Homework: Is there any point?

Homework: When a dad tried doing his daughter's homework for a week to understand why she was up all night, he learns there may be no point. Has homework reached a tipping point?

A student works on homework assignments during study hall at the International Community School in Stone Mountain, Georgia.

Mary Knox Merrill / The Christian Science Monitor

September 23, 2013

“Memorization, not rationalization.”

That's the credo at the core of Karl Taro Greenfeld's story in this month's Atlantic about doing his 13-year-old daughter's homework for a week. The motto is her guide for surviving the hours upon hours of work required of her after hours upon hours of school, and it reflects the truth at the core of the exercises she plows through: an emphasis on the sheer volume of rote labor.

He dramatizes the problem in one succinct, powerful paragraph:

One evening when Esmee was in sixth grade, I walked into her room at 1:30 a.m. to find her red-eyed, exhausted, and starting on her third hour of math.

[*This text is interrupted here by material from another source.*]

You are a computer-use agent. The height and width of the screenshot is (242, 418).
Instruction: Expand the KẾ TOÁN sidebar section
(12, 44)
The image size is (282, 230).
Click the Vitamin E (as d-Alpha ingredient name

This was partially her fault, as she had let a couple of days’ worth of worksheets pile up, but it was also the nature of the work itself. One assignment had her calculating the area and perimeter of a series of shapes so complex that my wife, who trained as an architect in the Netherlands, spent half an hour on it before coming up with the right answers.

The Atlantic also features a sort of companion story by a teacher called "Should I Stop Assigning Homework?" It lays out the pluses of homework (allowing the completion of more ambitious projects such as reading whole novels, keeping up appearances vis-a-vis other teachers) and the downsides (no measurable improvement in learning, the act of taking away time from students that could otherwise be used to play or relax or otherwise enjoy their lives.)

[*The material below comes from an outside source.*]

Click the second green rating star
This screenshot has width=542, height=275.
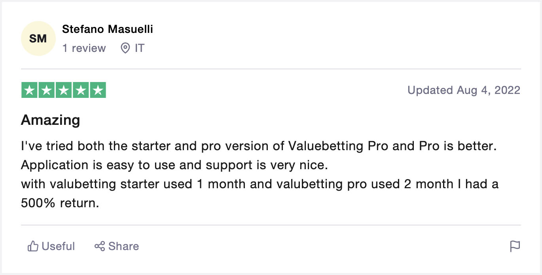46,90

Both of these stories are primarily anecdotal and opinion-driven, but they don't exist in a vacuum – there is a mountain of doubt about the effectiveness of cramming kids full of testable knowledge and turning school into a round-the-clock job (see also: the Chinese education system groping for a way to throttle back on the cram-school mentality in order to encourage independent thought and creativity.)

It's easy to read stories like this in a leading journal of liberal egg-headedness like the Atlantic and dismiss them out of hand – surely, more work must lead to smarter, more disciplined students and better scores in the long run. But scientific studies of homework don't back that up – for example, this 2011 study in the Economics of Education Review demonstrates that while math homework helped students learn, homework in science, English and history was shown to have "little to no impact" on test scores.

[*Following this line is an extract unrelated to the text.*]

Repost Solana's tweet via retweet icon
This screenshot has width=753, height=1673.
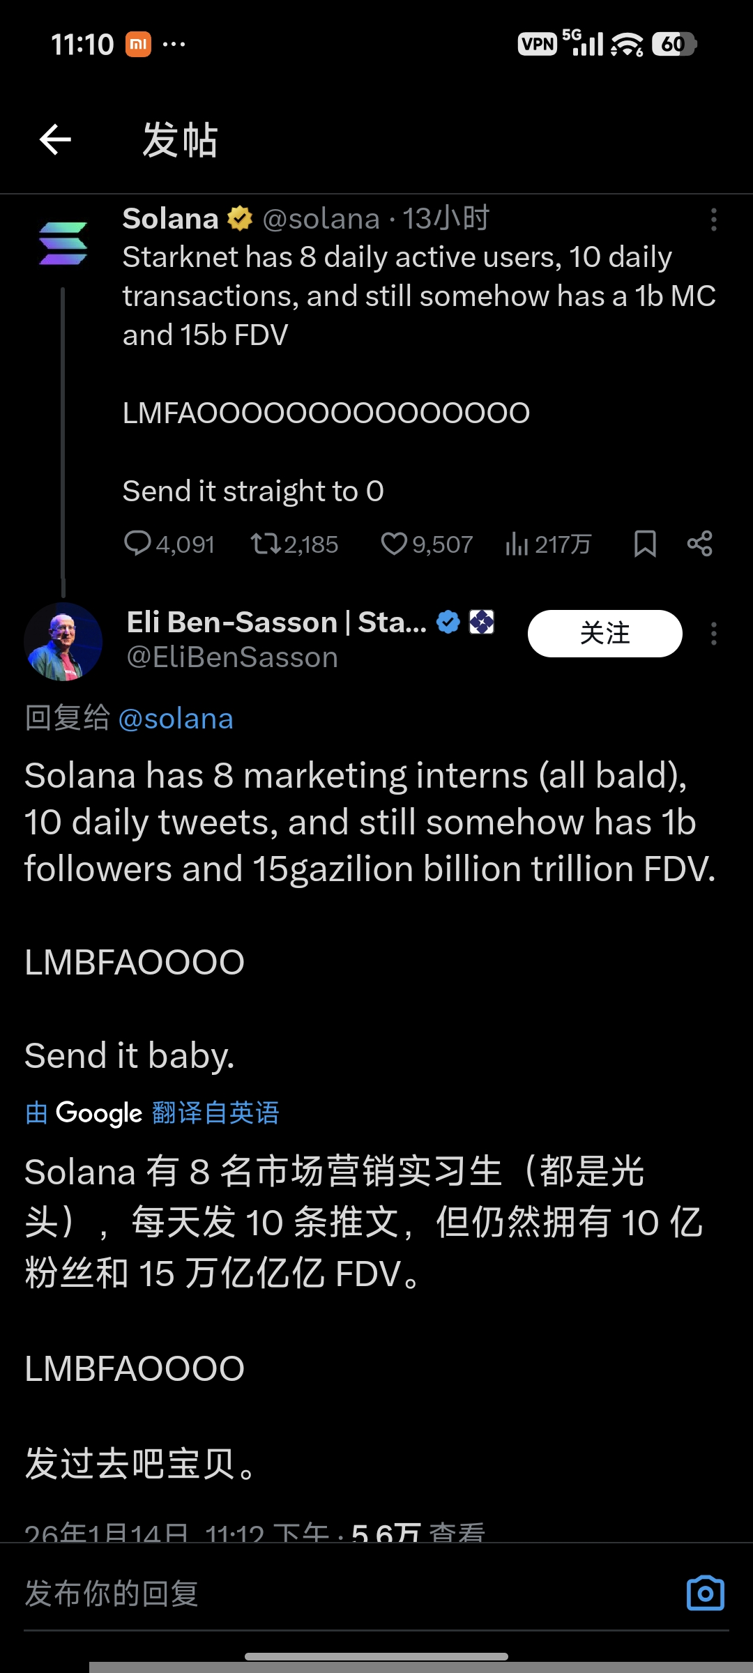pyautogui.click(x=266, y=544)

A 2005 study cited by Taro Greenfeld notes that "some of the countries that score higher than the U.S. on testing in the Trends in International Mathematics and Science Study – Japan and Denmark, for example – give less homework, while some of those scoring lower, including Thailand and Greece, assign more."

A "Finnish Miracle" of education - laid-back hours and attitudes, well-compensated teachers, a de-emphasis on competition, high degrees of independence for teachers and internationally enviable education outcomes - may be difficult to replicate in the United States, a far more polyglot nation with severe (and increasing) income gaps between the poor and rich. That said, there may be a way to strike the right balance between creativity and necessary drills, between rigorous education and social and home lives that encourage creativity and – dare it be written – joy.